Exercise directions -
Look through the entries below and extract exactly the lines from the one containing "Instruction: Focus the" through the one containing "Task: Select the Merchandise category", ends included.

##### Source information #####

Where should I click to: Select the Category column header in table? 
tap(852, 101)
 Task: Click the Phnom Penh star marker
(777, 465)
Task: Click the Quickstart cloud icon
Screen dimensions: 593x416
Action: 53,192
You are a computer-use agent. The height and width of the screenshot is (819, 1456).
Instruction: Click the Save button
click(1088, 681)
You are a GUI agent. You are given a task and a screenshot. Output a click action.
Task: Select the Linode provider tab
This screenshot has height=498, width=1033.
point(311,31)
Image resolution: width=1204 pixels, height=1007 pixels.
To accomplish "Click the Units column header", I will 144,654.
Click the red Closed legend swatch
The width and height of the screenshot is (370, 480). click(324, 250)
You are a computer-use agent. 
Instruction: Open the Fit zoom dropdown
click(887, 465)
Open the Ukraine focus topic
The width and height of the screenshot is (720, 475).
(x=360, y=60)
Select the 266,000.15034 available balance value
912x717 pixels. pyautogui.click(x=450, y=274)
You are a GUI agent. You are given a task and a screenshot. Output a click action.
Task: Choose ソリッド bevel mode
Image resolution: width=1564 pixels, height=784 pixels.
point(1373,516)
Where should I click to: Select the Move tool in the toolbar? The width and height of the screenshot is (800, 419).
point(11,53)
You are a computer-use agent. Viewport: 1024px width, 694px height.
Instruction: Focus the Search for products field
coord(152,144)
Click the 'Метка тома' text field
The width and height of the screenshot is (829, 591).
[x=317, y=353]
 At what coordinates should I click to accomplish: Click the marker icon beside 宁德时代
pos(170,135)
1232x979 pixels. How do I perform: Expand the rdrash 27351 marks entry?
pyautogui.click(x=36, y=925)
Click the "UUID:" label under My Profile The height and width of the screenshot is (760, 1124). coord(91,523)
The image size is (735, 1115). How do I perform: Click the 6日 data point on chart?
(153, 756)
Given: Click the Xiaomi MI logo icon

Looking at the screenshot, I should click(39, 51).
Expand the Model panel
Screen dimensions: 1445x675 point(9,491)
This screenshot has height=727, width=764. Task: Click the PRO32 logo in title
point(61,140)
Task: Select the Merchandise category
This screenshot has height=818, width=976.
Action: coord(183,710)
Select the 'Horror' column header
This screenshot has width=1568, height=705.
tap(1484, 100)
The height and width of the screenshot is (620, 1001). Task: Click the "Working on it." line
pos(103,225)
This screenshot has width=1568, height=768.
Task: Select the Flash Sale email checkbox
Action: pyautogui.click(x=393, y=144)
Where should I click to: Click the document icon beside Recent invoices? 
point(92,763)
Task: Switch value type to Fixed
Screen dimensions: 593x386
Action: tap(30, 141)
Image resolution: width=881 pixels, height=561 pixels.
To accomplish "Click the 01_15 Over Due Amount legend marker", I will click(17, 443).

#####

Result -
Instruction: Focus the Search for products field
coord(152,144)
Click the 'Метка тома' text field
The width and height of the screenshot is (829, 591).
[x=317, y=353]
 At what coordinates should I click to accomplish: Click the marker icon beside 宁德时代
pos(170,135)
1232x979 pixels. How do I perform: Expand the rdrash 27351 marks entry?
pyautogui.click(x=36, y=925)
Click the "UUID:" label under My Profile The height and width of the screenshot is (760, 1124). coord(91,523)
The image size is (735, 1115). How do I perform: Click the 6日 data point on chart?
(153, 756)
Given: Click the Xiaomi MI logo icon

Looking at the screenshot, I should click(39, 51).
Expand the Model panel
Screen dimensions: 1445x675 point(9,491)
This screenshot has height=727, width=764. Task: Click the PRO32 logo in title
point(61,140)
Task: Select the Merchandise category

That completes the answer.